随机算法 (Fall 2011)/Randomized Quicksort

(diff) ← Older revision | Latest revision (diff) | Newer revision → (diff)

Given as input a set $\displaystyle S$ of $\displaystyle n$ numbers, we want to sort the numbers in $\displaystyle S$ in increasing order. One of the most famous algorithm for this problem is the Quicksort algorithm.

• if $\displaystyle |S|>1$ do:
• pick an $\displaystyle x\in S$ as the pivot;
• partition $\displaystyle S$ into $\displaystyle S_1$ , $\displaystyle \{x\}$ , and $\displaystyle S_2$ , where all numbers in $\displaystyle S_1$ are smaller than $\displaystyle x$ and all numbers in $\displaystyle S_2$ are larger than $\displaystyle x$ ;
• recursively sort $\displaystyle S_1$ and $\displaystyle S_2$ ;

The time complexity of this sorting algorithm is measured by the number of comparisons.

For the deterministic quicksort algorithm, the pivot is picked from a fixed position (e.g. the first number in the array).
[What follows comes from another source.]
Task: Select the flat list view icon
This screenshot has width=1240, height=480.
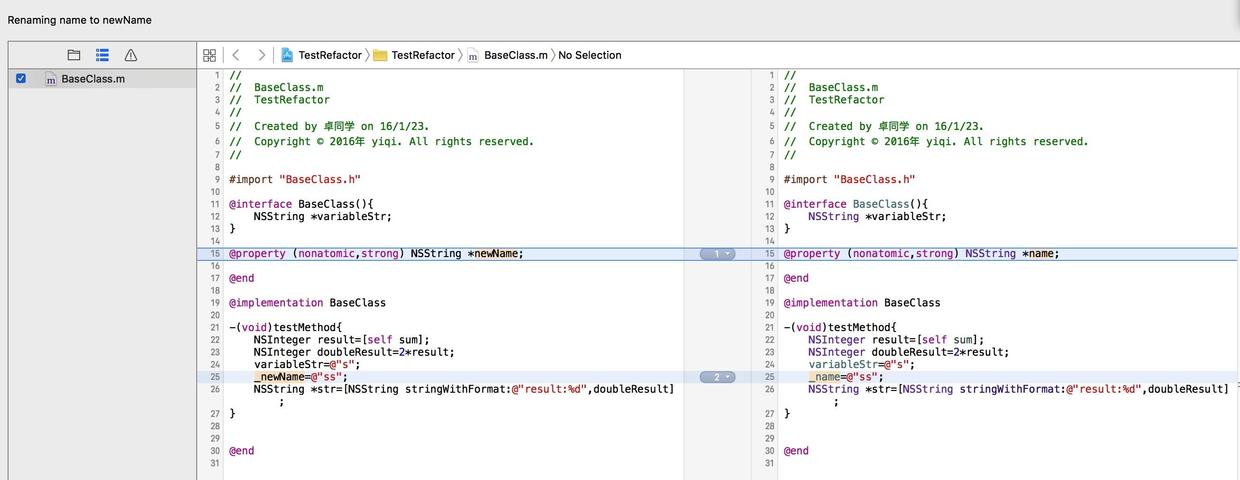Action: tap(102, 55)
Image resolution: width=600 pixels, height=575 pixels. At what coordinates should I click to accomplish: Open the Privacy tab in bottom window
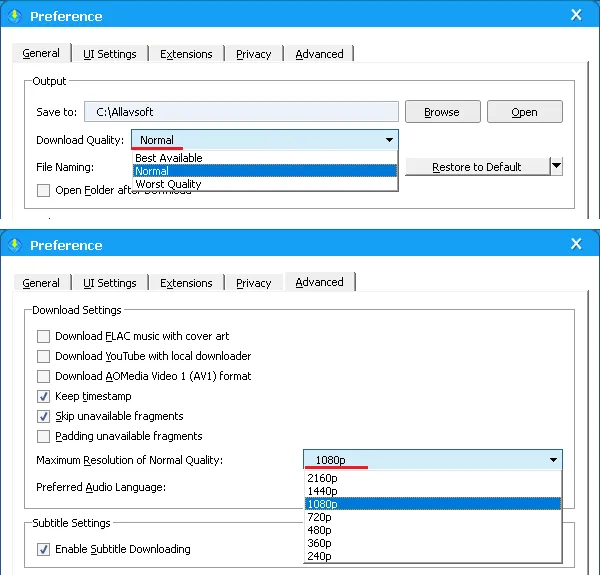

The worst-case time complexity in terms of number of comparisons is $\displaystyle \Theta(n^2)$ .

Algorithm: RandQSort

We consider the following randomized version of the quicksort.

• if $\displaystyle |S|>1$ do:
• uniformly pick a random $\displaystyle x\in S$ as the pivot;
• partition $\displaystyle S$ into $\displaystyle S_1$ , $\displaystyle \{x\}$ , and $\displaystyle S_2$ , where all numbers in $\displaystyle S_1$ are smaller than $\displaystyle x$ and all numbers in $\displaystyle S_2$ are larger than $\displaystyle x$ ;
• recursively sort $\displaystyle S_1$ and $\displaystyle S_2$ ;

Analysis

Our goal is to analyze the expected number of comparisons during an execution of RandQSort with an arbitrary input $\displaystyle S$ . We achieve this by measuring the chance that each pair of elements are compared, and summing all of them up due to Linearity of Expectation.
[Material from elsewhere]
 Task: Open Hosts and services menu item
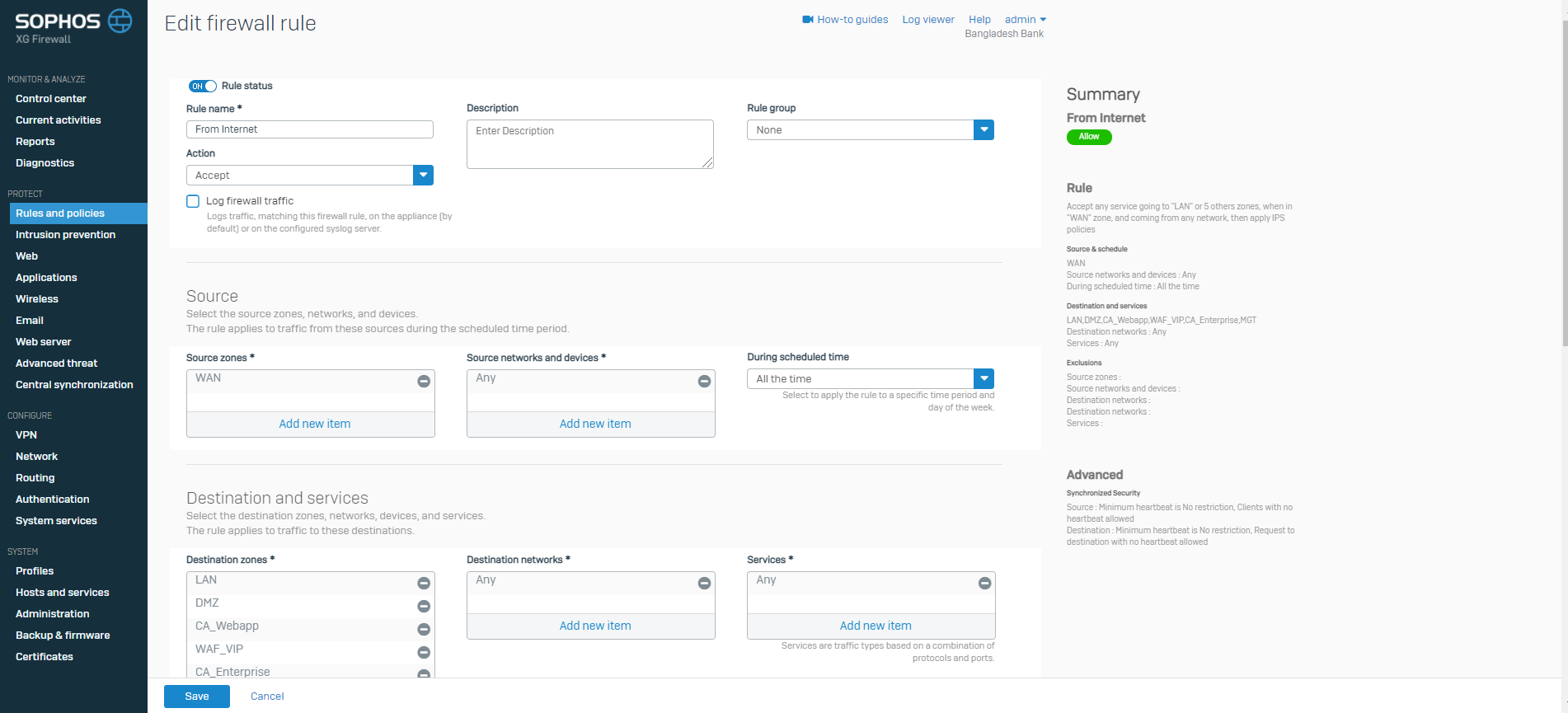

Let $\displaystyle a_i$ denote the $\displaystyle i$ th smallest element in $\displaystyle S$ . Let $\displaystyle X_{ij}\in\{0,1\}$ be the random variable which indicates whether $\displaystyle a_i$ and $\displaystyle a_j$ are compared during the execution of RandQSort. That is:

\displaystyle \begin{align} X_{ij} &= \begin{cases} 1 & a_i\mbox{ and }a_j\mbox{ are compared}\\ 0 & \mbox{otherwise} \end{cases}. \end{align}

Elements $\displaystyle a_i$ and $\displaystyle a_j$ are compared only if one of them is chosen as pivot. After comparison they are separated (thus are never compared again). So we have the following observation:

Claim 1: Every pair of $\displaystyle a_i$ and $\displaystyle a_j$ are compared at most once.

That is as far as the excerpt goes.